In your app's validators.py:

def validate_file_extension(value):
    import os
    from django.core.exceptions import ValidationError
    ext = os.path.splitext(value.name)[1]  # [0] returns path+filename
    valid_extensions = ['.pdf', '.doc', '.docx', '.jpg', '.png', '.xlsx', '.xls']
    if not ext.lower() in valid_extensions:
        raise ValidationError('Unsupported file extension.')

Then in your models.py:

from .validators import validate_file_extension

... and use the validator for your form field:

class Document(models.Model):
    file = models.FileField(upload_to="documents/%Y/%m/%d", validators=[validate_file_extension])

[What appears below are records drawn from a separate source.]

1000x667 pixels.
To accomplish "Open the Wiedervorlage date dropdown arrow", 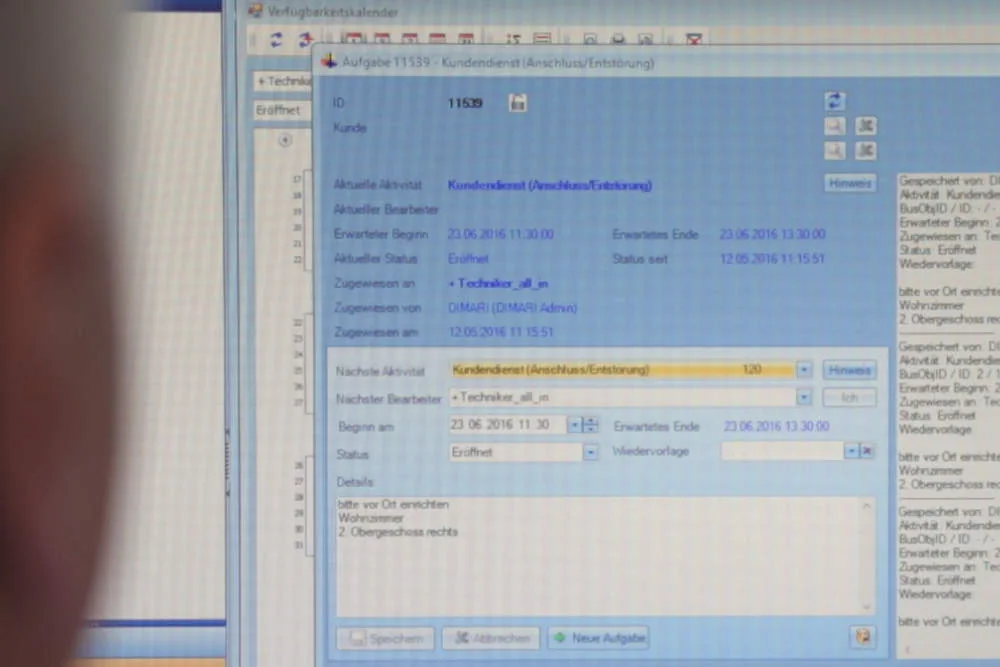I will coord(851,451).
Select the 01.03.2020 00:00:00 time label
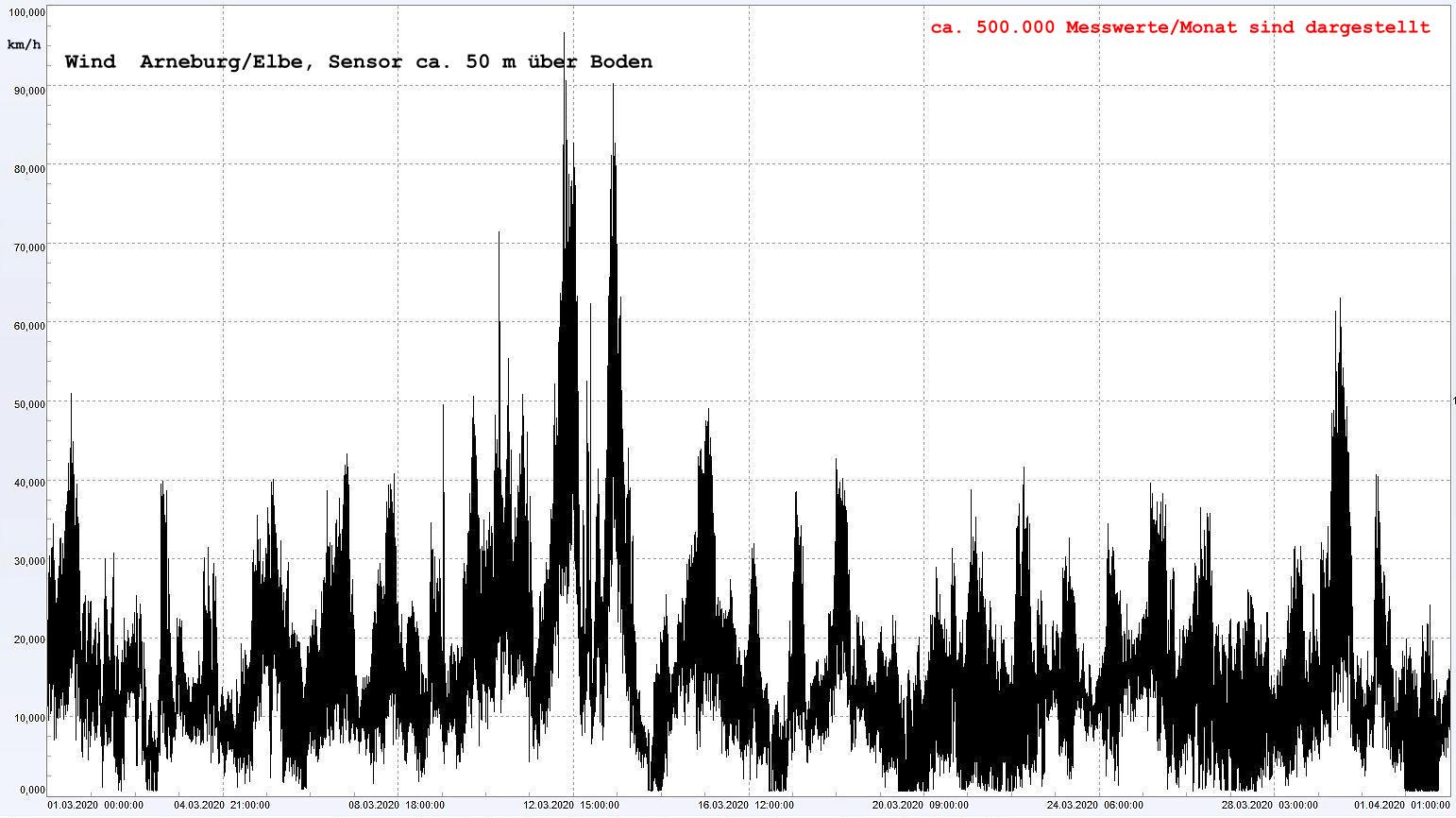Screen dimensions: 1456x818 pos(95,806)
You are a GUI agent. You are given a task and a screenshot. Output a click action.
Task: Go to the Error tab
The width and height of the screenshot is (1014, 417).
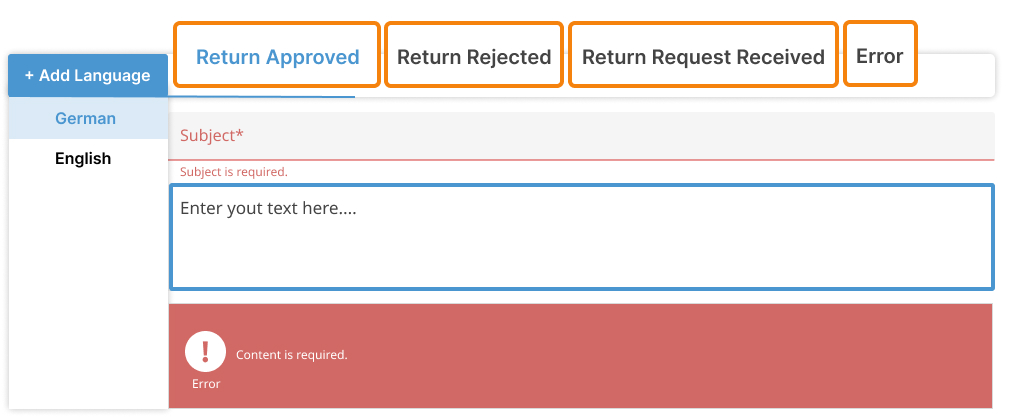pyautogui.click(x=880, y=54)
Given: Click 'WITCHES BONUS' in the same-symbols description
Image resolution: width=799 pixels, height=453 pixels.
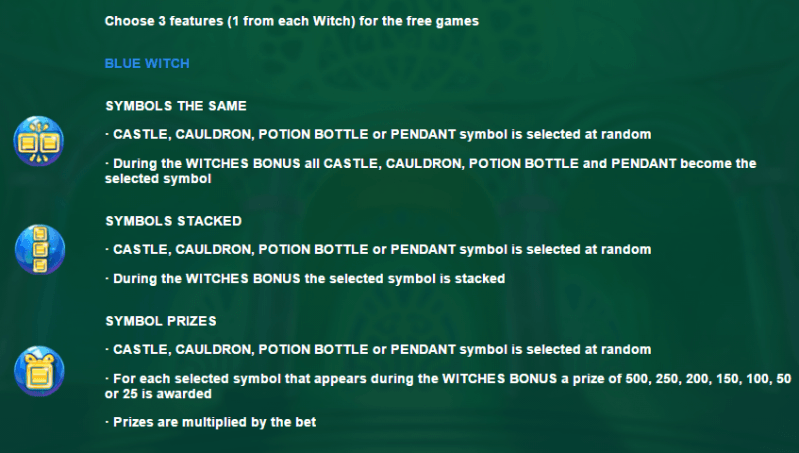Looking at the screenshot, I should point(243,164).
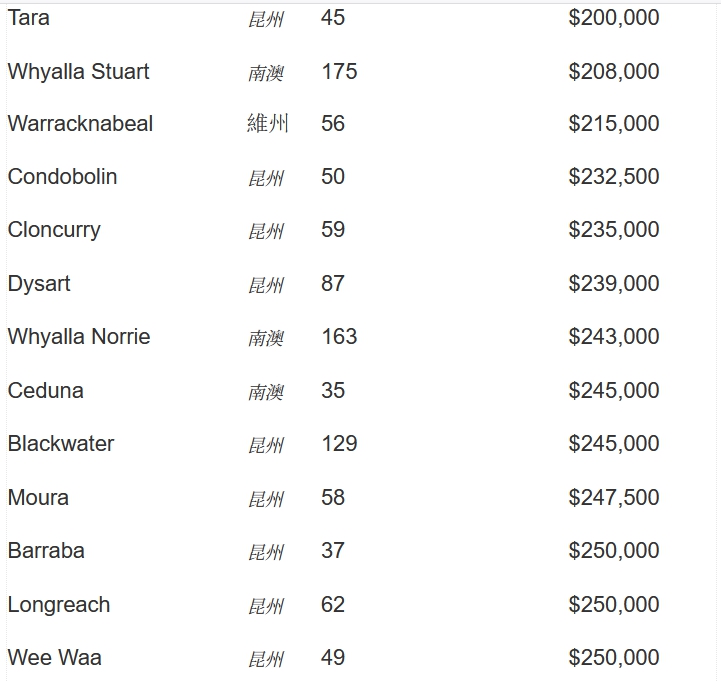Click the Wee Waa town name
721x681 pixels.
tap(55, 658)
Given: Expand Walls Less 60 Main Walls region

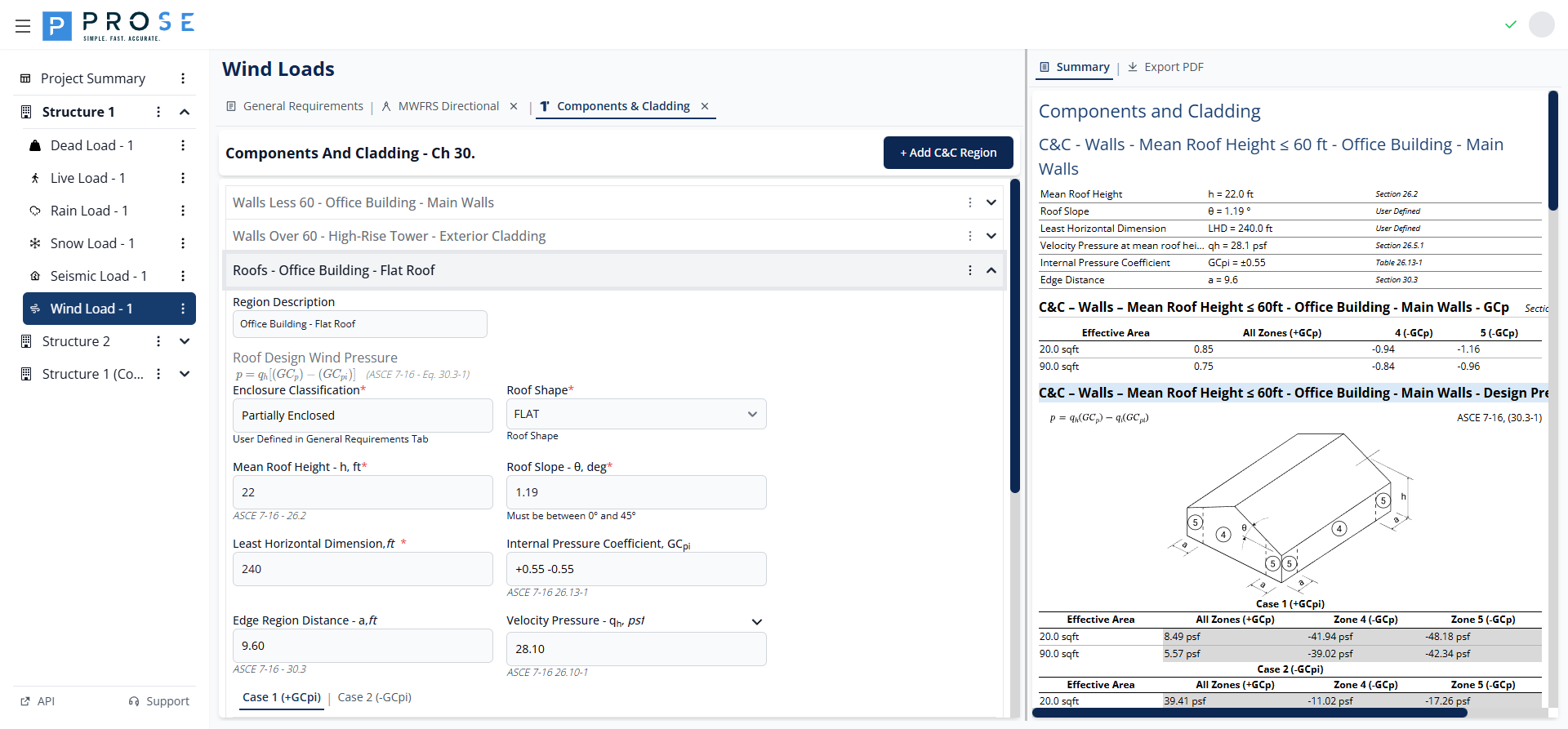Looking at the screenshot, I should 991,202.
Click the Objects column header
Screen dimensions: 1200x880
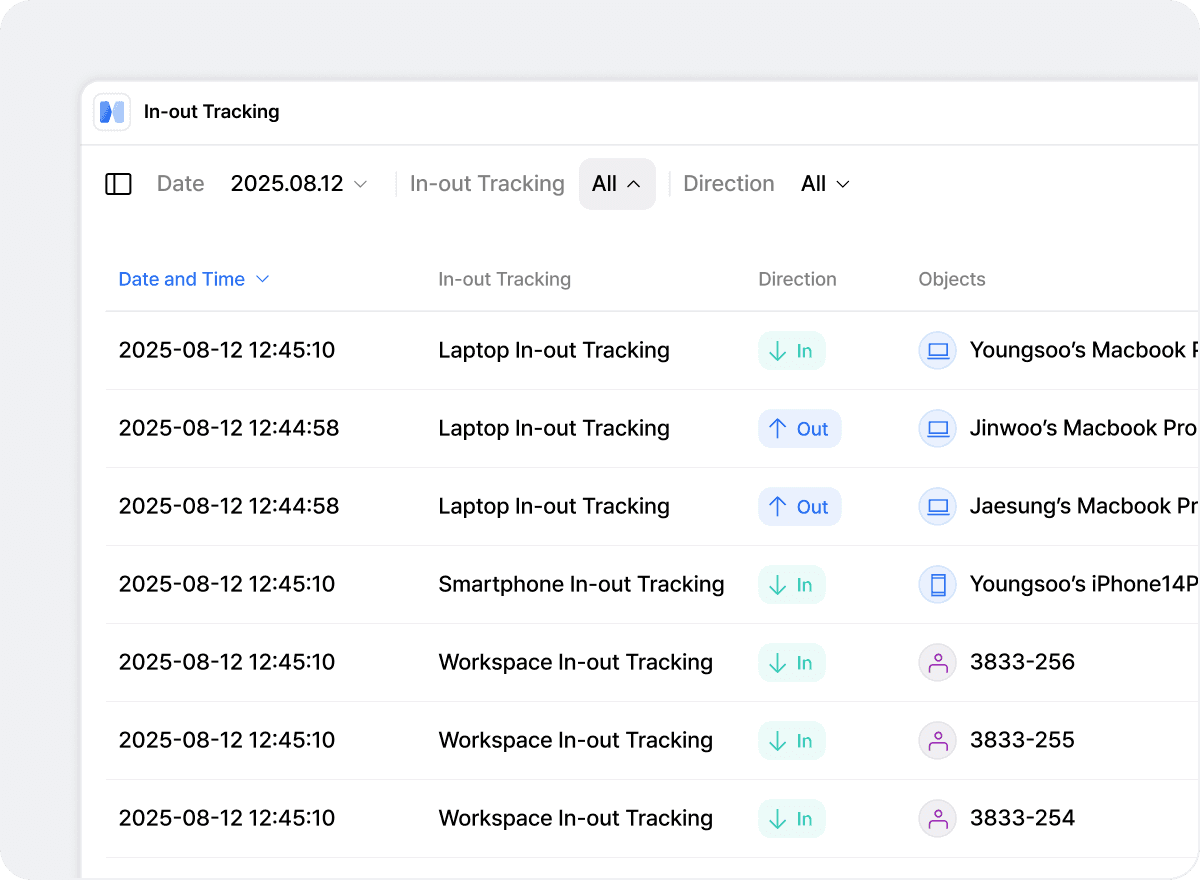point(951,279)
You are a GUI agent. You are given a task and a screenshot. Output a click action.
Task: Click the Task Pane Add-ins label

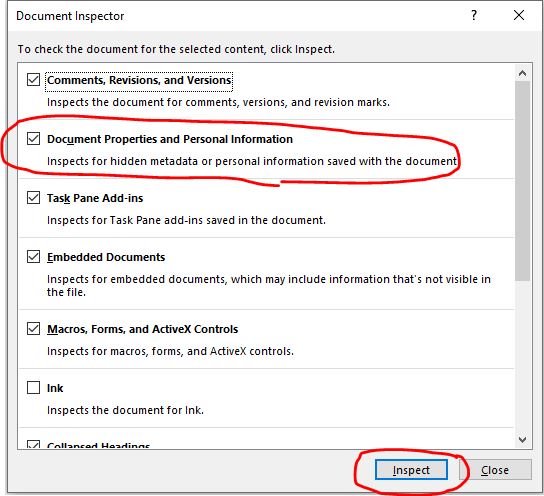(95, 198)
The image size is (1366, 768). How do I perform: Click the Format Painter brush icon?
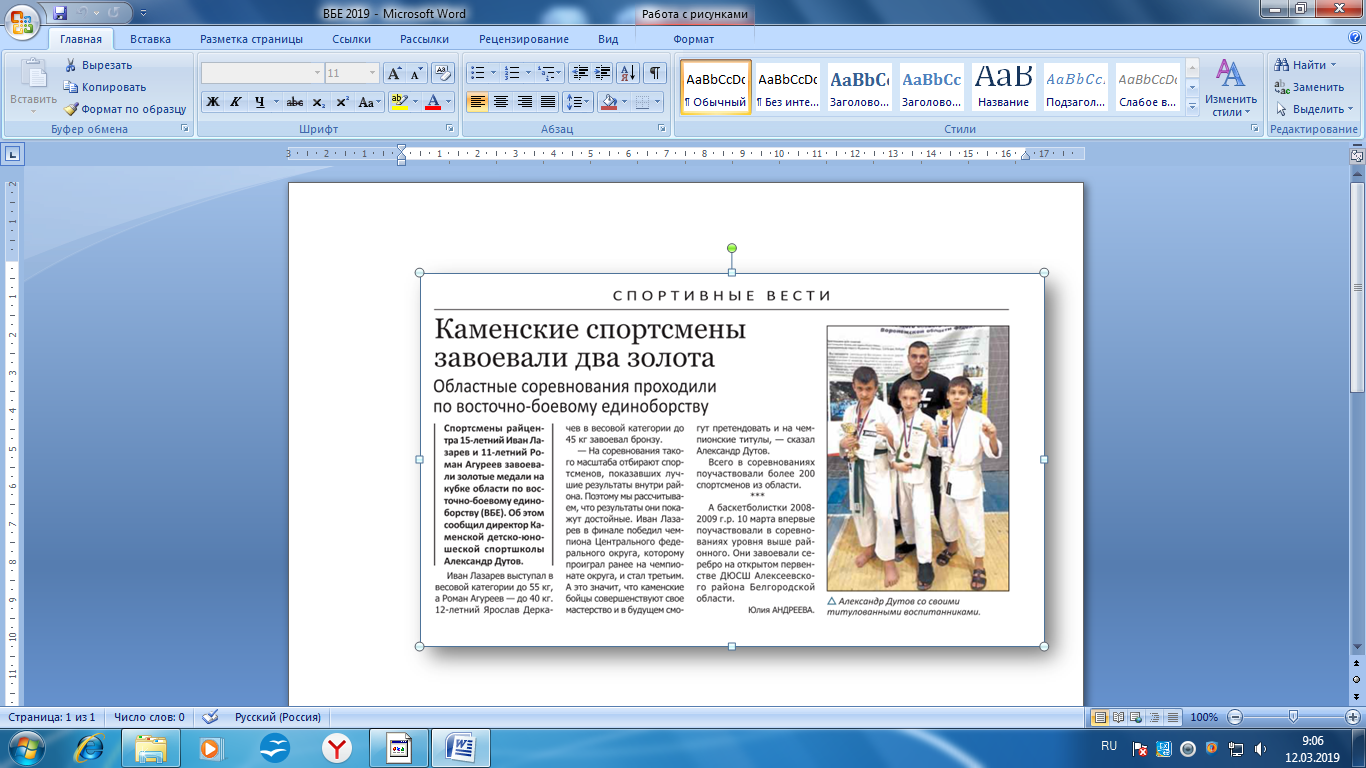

See also: https://stackoverflow.com/questions/6460848/in-django-how-does-one-limit-file-types-on-file-uploads-for-modelforms-with-fil.

> Warning
>
> For securing your code execution environment from malicious media files > 1. Use Exif libraries to properly validate the media files. > 2. Separate your media files from your application code > execution environment > 3. If possible use solutions like S3, GCS, Minio or > anything similar > 4. When loading media files on client side, use client native methods (for example if you are loading the media files non securely in a > browser, it may cause execution of "crafted" JavaScript code)

Solution 2 - Django

Django in version 1.11 has a newly added FileExtensionValidator for model fields, the docs is here: https://docs.djangoproject.com/en/dev/ref/validators/#fileextensionvalidator.

An example of how to validate a file extension:

from django.core.validators import FileExtensionValidator
from django.db import models


class MyModel(models.Model):
    pdf_file = models.FileField(
        upload_to="foo/", validators=[FileExtensionValidator(allowed_extensions=["pdf"])]
    )

Note that this method is not safe. Citation from Django docs:

> Don’t rely on validation of the file extension to determine a file’s > type. Files can be renamed to have any extension no matter what data > they contain.

There is also new validate_image_file_extension (https://docs.djangoproject.com/en/dev/ref/validators/#validate-image-file-extension) for validating image extensions (using Pillow).

Solution 3 - Django

A few people have suggested using python-magic to validate that the file actually is of the type you are expecting to receive. This can be incorporated into the validator suggested in the accepted answer:

import os
import magic
from django.core.exceptions import ValidationError

def validate_is_pdf(file):
    valid_mime_types = ['application/pdf']
    file_mime_type = magic.from_buffer(file.read(1024), mime=True)
    if file_mime_type not in valid_mime_types:
        raise ValidationError('Unsupported file type.')
    valid_file_extensions = ['.pdf']
    ext = os.path.splitext(file.name)[1]
    if ext.lower() not in valid_file_extensions:
        raise ValidationError('Unacceptable file extension.')
       

This example only validates a pdf, but any number of mime-types and file extensions can be added to the arrays.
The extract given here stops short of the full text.